Dopo il nuovo cigno nero che si è affacciato sulla scena, la guerra in Ucraina, buona parte di queste previsioni sono destinate a rimanere sogni.
Le stime sulla riduzione degli incrementi del Pil per quest’anno sono ancora necessariamente provvisorie, e destinate a essere smentite. Tuttavia in base a quelle dell’Unctad (United Nations Conference on Trade and Development), passeremo da una crescita prevista del 3% a una dell’1,6%. E anche se la crescita fosse stata del 3%, sarebbe comunque meno di quel +4,7% sognato dal Governo nella Nota di Aggiornamento al Def di fine settembre 2021. Il peggioramento è forte, ma il dato più interessante riguarda il fatto che siamo tra i Paesi che soffriranno maggiormente delle ricadute economiche dell’invasione russa e delle misure messe in atto contro l’aggressione di Putin.
Volendo escludere la Russia stessa, che passerà da un’espansione del 2,3% a una recessione del 7,3%, a subire un impatto maggiore saranno i Paesi dell’Asia Centrale, del resto legati a doppio filo a Mosca, l’India, la Germania e il Messico. Per gran parte degli altri, come Francia, Cina, Stati Uniti, le conseguenze saranno più lievi. Pechino crescerà del 4,8% contro il 5,7% pronosticato, Washington del 2,4% contro il 3%. E Argentina, Australia, Arabia Saudita, Medio Oriente, essendo grandi produttori di energia e materie prime, vedranno addirittura un’accelerazione del Pil.
L’Italia fa parte di quel gruppo di Paesi con una crescita inferiore alla media già in partenza, e una riduzione della stessa superiore a quella mondiale. Se questo dato non stupisce nessuno, il secondo, relativo all’impatto della guerra, pone più interrogativi.

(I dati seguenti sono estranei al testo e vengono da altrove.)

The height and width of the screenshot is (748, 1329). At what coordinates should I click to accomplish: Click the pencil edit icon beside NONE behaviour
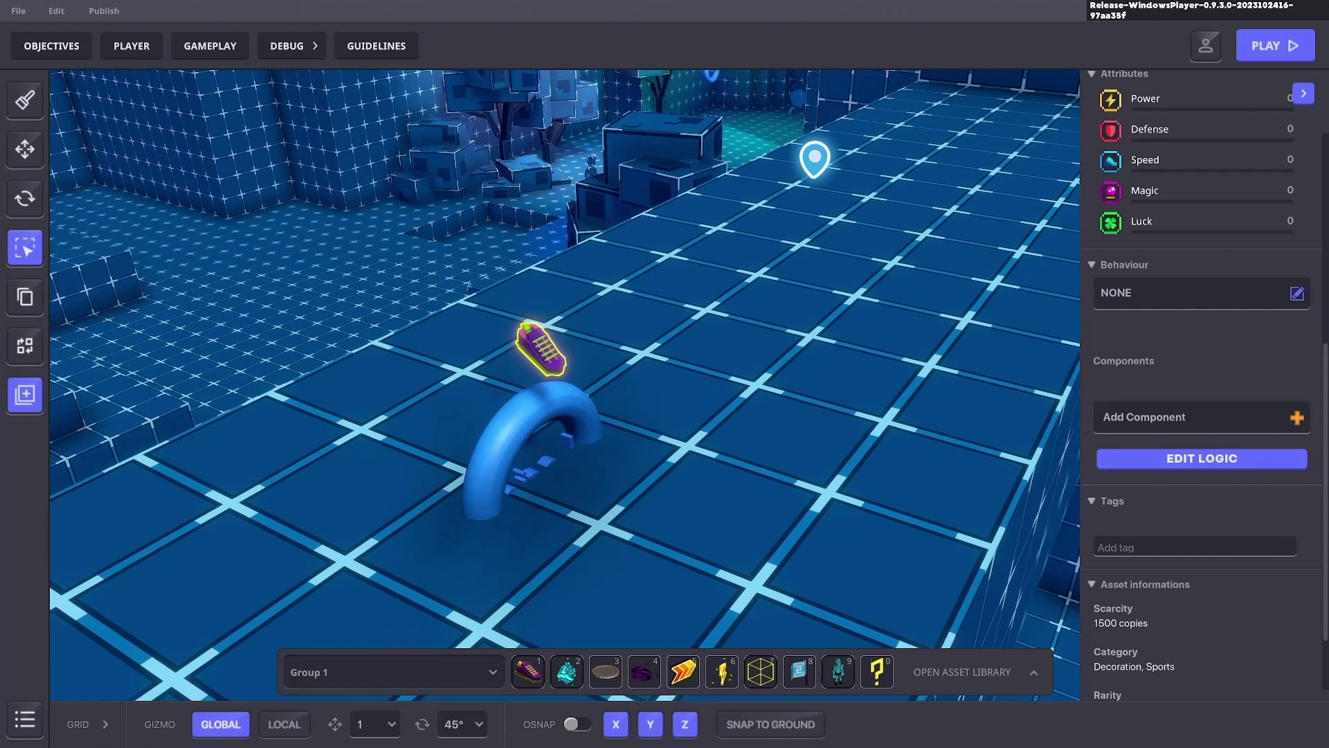tap(1296, 294)
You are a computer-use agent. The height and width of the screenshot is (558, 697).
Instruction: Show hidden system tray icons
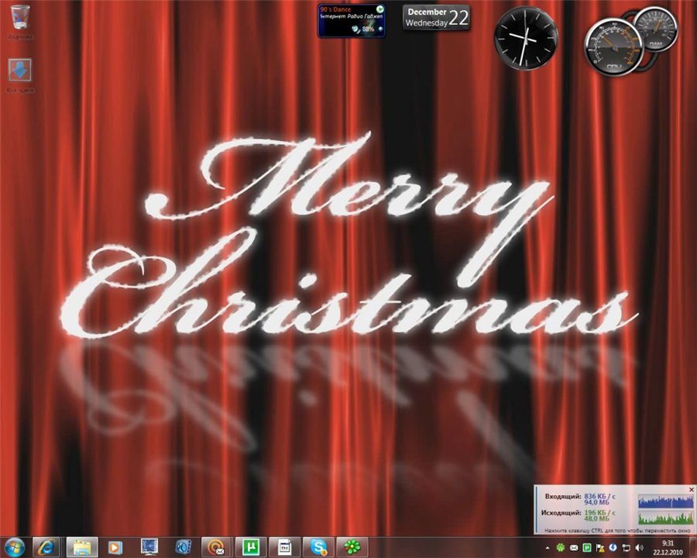(x=546, y=548)
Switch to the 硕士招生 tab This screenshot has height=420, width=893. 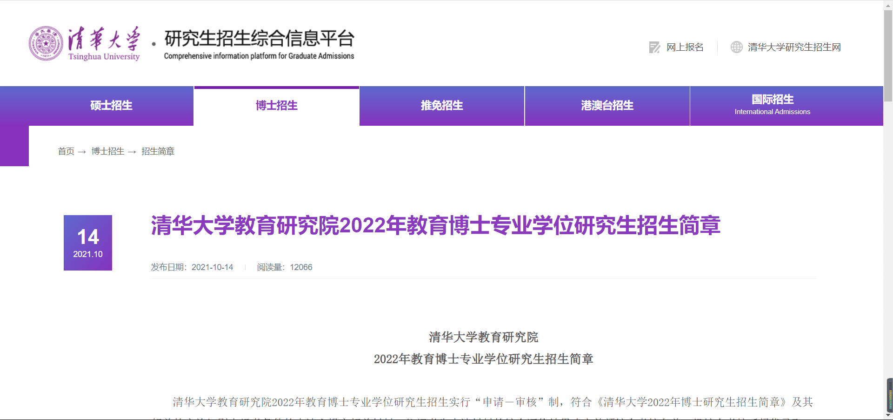tap(111, 106)
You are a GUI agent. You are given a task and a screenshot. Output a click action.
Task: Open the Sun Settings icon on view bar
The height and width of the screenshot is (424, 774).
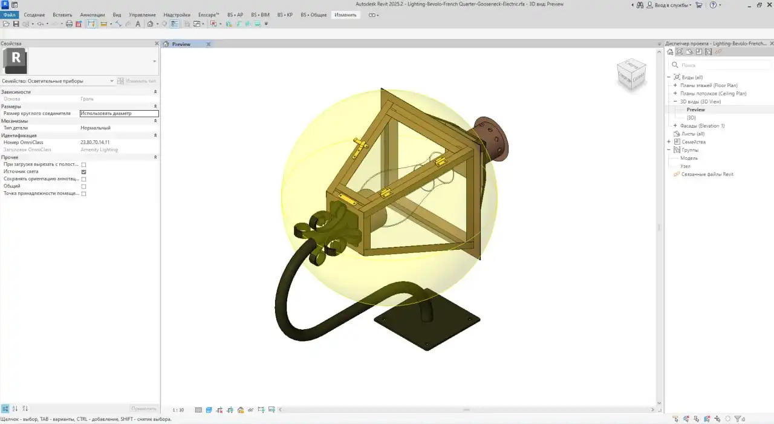219,409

Il problema dell’Italia, come della Germania e di molti Paesi dell’Occidente, è che sono vittime della “maledizione” della globalizzazione. È quel fenomeno secondo cui per mantenere il livello di benessere raggiunto dalla società dei consumi e consentire un’abbondanza di beni e servizi a un costo abbordabile, si è sempre più ricorsi all’importazione di materie prime, semilavorati e prodotti finiti da ogni parte del mondo in cui fosse possibile produrli a costo inferiore.
È stato il trionfo dei commerci. E ha portato a una crescita dei redditi e al miglioramento delle condizioni di vita proprio nei Paesi in via di sviluppo. Tuttavia, come ogni cosa bella ha avuto un trade off, un effetto collaterale: l’Occidente ha dovuto affidarsi a fornitori politicamente poco presentabili, stringere accordi con dittatori, autocrati, presidenti “eterni”, clan di ogni tipo.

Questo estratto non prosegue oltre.